There it was now, standing on the counter. It was dark orange and fizzing slightly, and had a swizzle stick with a plastic snake curled around it, skewering a maraschino cherry. The snake was green and sparkly, with big eyes and a smiling lipstick mouth.
Zeb should have resisted his evil impulses. What he did was reckless, he admits that freely. But you only live once, he told himself, and maybe the Rev had used up his once. Zeb wondered which of the three pills to slip into the drink — the white, the red, or the black. But why be stingy? he admonished himself. Why not all?

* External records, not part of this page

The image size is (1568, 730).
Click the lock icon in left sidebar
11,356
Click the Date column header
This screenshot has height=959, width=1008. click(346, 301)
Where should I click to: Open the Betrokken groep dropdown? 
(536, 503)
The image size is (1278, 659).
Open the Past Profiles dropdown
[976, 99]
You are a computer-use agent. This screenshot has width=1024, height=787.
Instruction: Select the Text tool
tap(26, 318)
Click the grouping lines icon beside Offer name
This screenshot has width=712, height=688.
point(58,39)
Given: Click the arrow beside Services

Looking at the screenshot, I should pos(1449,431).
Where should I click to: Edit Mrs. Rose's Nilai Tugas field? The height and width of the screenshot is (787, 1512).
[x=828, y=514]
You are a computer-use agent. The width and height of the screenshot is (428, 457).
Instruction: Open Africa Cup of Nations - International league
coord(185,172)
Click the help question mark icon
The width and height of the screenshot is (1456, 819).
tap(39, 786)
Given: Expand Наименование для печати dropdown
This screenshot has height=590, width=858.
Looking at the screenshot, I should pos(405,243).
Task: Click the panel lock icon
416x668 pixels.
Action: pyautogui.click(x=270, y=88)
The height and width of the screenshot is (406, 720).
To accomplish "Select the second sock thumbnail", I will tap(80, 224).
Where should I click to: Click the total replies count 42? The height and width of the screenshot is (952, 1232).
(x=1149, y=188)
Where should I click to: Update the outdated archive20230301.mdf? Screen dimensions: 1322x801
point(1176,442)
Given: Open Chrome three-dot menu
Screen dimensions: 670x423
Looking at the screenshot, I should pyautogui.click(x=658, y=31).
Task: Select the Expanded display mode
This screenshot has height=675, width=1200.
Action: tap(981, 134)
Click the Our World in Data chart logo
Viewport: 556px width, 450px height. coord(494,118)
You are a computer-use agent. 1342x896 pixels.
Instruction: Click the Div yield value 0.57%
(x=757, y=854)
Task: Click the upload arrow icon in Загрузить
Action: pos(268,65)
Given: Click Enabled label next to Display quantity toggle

“Down the hatch, good buddy.” “Have a wild trip!” “Up and at ’em!” “Knock ’em dead!” Were such archaic chunks of joshery still uttered on occasions like this? It appeared so. The Rev was patted and treated to a bouquet of softly knowing haw-haws, then led away for his treat by three lithe snakelets. All four of them were giggling: eerie to remember that, in retrospect.
Zeb longed to excuse himself from bar duty and slide into the video viewing cubicle where a couple of Scales security personnel monitored the private feather rooms for trouble. He didn’t know how those pills would act. Did they make you very sick, and if so, how? Maybe the effect was long-term: maybe those babies didn’t kick in for a day, a week, a month. But if it was anything more rapid, he sure as hell wanted to watch.
Doing so, however, would finger him as the perpetrator. So he waited stoically though tensely, ears pricked, humming silently to himself to the tune of “Yankee Doodle”:
My dad loved walloping little kids ,
He loved it more than nooky ,
I hope he bleeds from every pore ,
And chucks up all his cookies .
After a few too many repetitions of that, there was some tooth static: someone else was talking to the gatekeeper guys at the front. After what seemed like a long time but wasn’t, Katrina WooWoo came through the doorway that led to the private rooms. She was trying to appear casual, but the clicking of her high heels was urgent.
“I need you to come backstage,” she whispered to him.
“I’m on bar duty,” he said, feigning reluctance.
“I’ll call in Mordis from the front. He’ll take over. Come right now!”
“Girls okay?” He was stalling: if something bad was happening to the Rev, he wanted it to keep on happening.
“Yes. But they’re frightened. It’s an emergency!”
“Guy go berserk?” he said. They sometimes did: the effects of the Taste of Eden weren’t always predictable.
“Worse than that,” she said. “Bring Jeb too.”
The feather room was a cyclone site: a sock here, a shoe there, smears of unidentified substances, bedraggled feathers everywhere. That lump in the corner must’ve been the Rev, covered by the green satin bedspread. Oozing out from under it was a hand-span of red foam that looked like a badly diseased tongue.